*** GIVEN RECORDS ***

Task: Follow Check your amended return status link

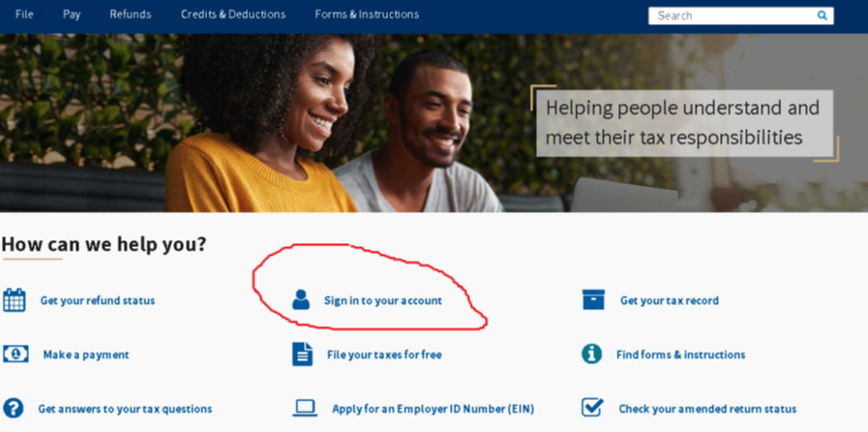Action: pos(707,410)
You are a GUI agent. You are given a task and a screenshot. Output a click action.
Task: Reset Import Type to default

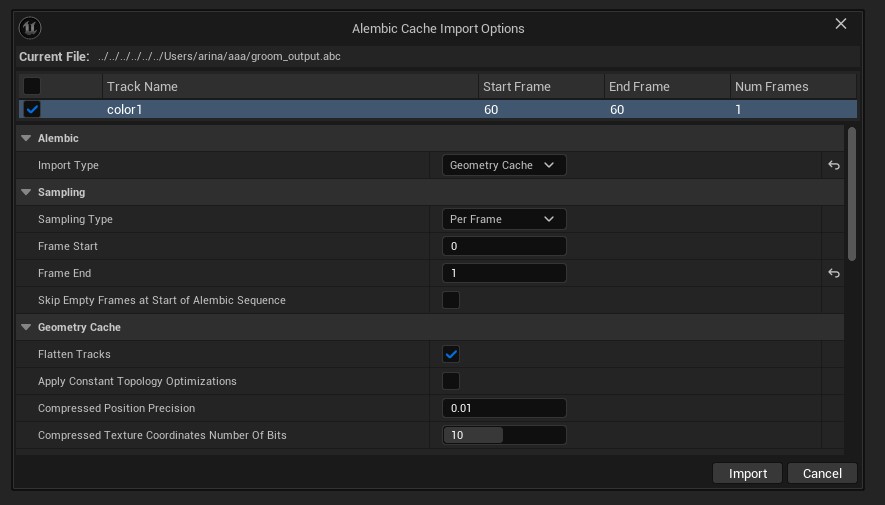pos(833,165)
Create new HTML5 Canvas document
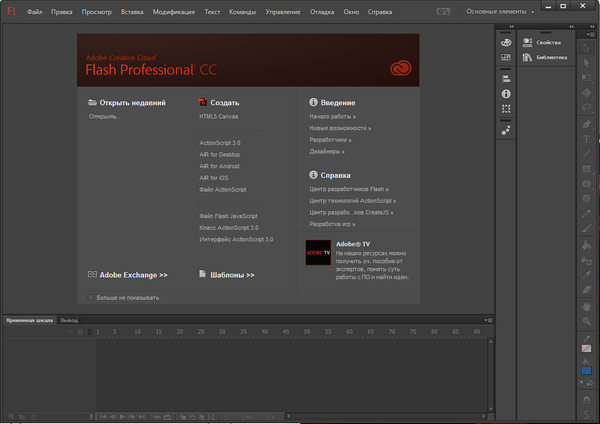The image size is (600, 424). (218, 116)
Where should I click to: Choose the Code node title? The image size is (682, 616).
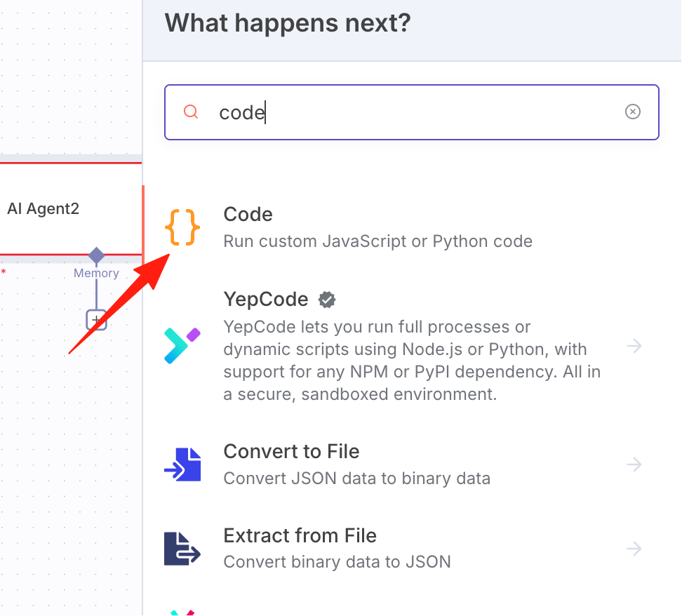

***

> _EXERCISE REQUIREMENTS_:
Reprint the whole listing above exactly, taking out the pictures.

> _FINAL ANSWER_:
Task: Follow Check your amended return status link

Action: pos(707,410)
You are a GUI agent. You are given a task and a screenshot. Output a click action.
Task: Reset Import Type to default

pos(833,165)
Create new HTML5 Canvas document
The image size is (600, 424). (218, 116)
Where should I click to: Choose the Code node title? The image size is (682, 616).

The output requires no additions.